While I do not doubt that the children watching this week’s episode of Prodigy appreciate and understand what the episode wants to tell them about these characters, representation serves as the story’s real hook. These kids can see themselves in Dal whose ready impulse to joyride in the Runaway is not only in character for Dal but also for a teenage boy. Rok-Tahk’s desire to be accepted is as universal as breathing, but the added layer of her appearance and size being intimidating to others reaches a very specific group of kids that may not have had the chance to have seen themselves on screen. Even Gwyn’s terrible choice will strike a chord with kids caught in a similar situation.
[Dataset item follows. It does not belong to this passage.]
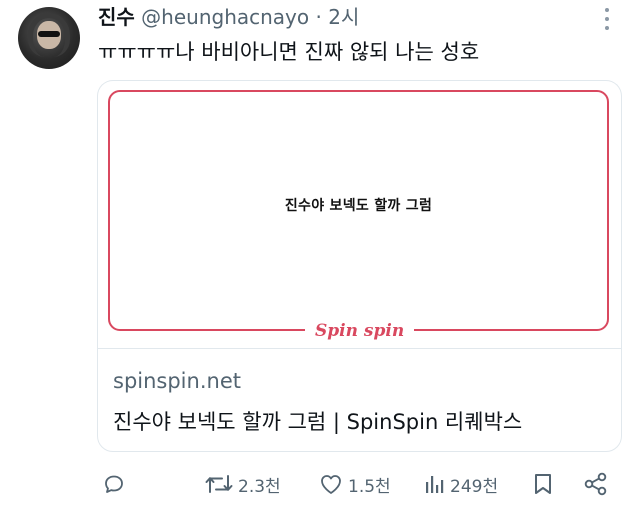 The image size is (640, 517). What do you see at coordinates (360, 331) in the screenshot?
I see `spinspin-logo: Spin spin` at bounding box center [360, 331].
However, the episode doesn’t just leave the characters with their tragedies. Rok-Tahk finds herself standing between Zero and Dal, and even visually, she’s no longer alone. Zero gets the chance to ruminate about the carnivorous planet. Jankom Pog gets rescued and rolled into close quarters with his fellows. It may not be stew, but it visually suggests companionship and home. While Gwyn ultimately makes the wrong choice with respect to the Protostar, her rescue of Murf hints that at her heart, she’s a good enough being to make better choices in the future. Dal switches gears radically, going from utter irresponsibility to embracing Janeway’s exhortation to take care of his fellow crew. The very Trek theme of hope therefore ties not only their stories but also our intrepid crew-members together, and I can’t wait to see how the story’s resolution will build on this foundation.
Four crates of Chimerium
Stray Thoughts from the Couch
- First, let me apologize for how late this article is. Happy Armistice Day/Veterans’ Day.
- I also want to remind everyone that Discovery’s fourth season airs next Thursday. I’ll cover that episode in this space next week and pick Prodigy back up the following. I’ll probably alternate between the two going forward.
- Check the Unimatrix47 twitter account because you might be able to catch yours truly and several other Trek-loving friends livestreaming a chat about the episode. I’ll post more details about it there soon.
- Gwyn gets a full name! She’s Gwyndala.
- Gwyn’s weapon is starting to inch ever closer to MacGuffin status. Is there anything it or she can’t do? Granted, I like that the episode gives us an explanation for that, but also, Gwyn herself skirts the edge of being a Magical Girl.
- We also get a hint of how Jankom Pog ended up in the Delta Quadrant. He mentions a Tellar Sleeper Ship, so perhaps he was in cryogenic sleep for seventy five years.
- I love that Dal caves to possible censure from Starfleet. The kid has no idea what that is, but threatening to tell the grown-ups gets him to toe the line.
- The episode refers to the Hirogen system, which is a great wink at the episode’s story. If you don’t recall, the Hirogen are a species of hunters that hunt literally everything, much like the carnivorous planet.
- The Protostar can land! That brings the total of Starfleet ships I’ve seen do that to approximately two, including Voyager.
- Speaking of Voyager, I feel like Hologram Janeway’s programming needs some updating. Having experienced everything going sideways in her own experiences in the Delta Quadrant, her spider senses should have been tingling at the Murder Planet.
- Oh, Zero, you sweet summer child. Plants require nutrients, and if there are no nutrients in the soil, you really need to start looking around for what those plants might eat. It could be you. I do sort of wonder what the planet would have done with Zero, however.
- Our first log entry! Prodigy is officially Star Trek now.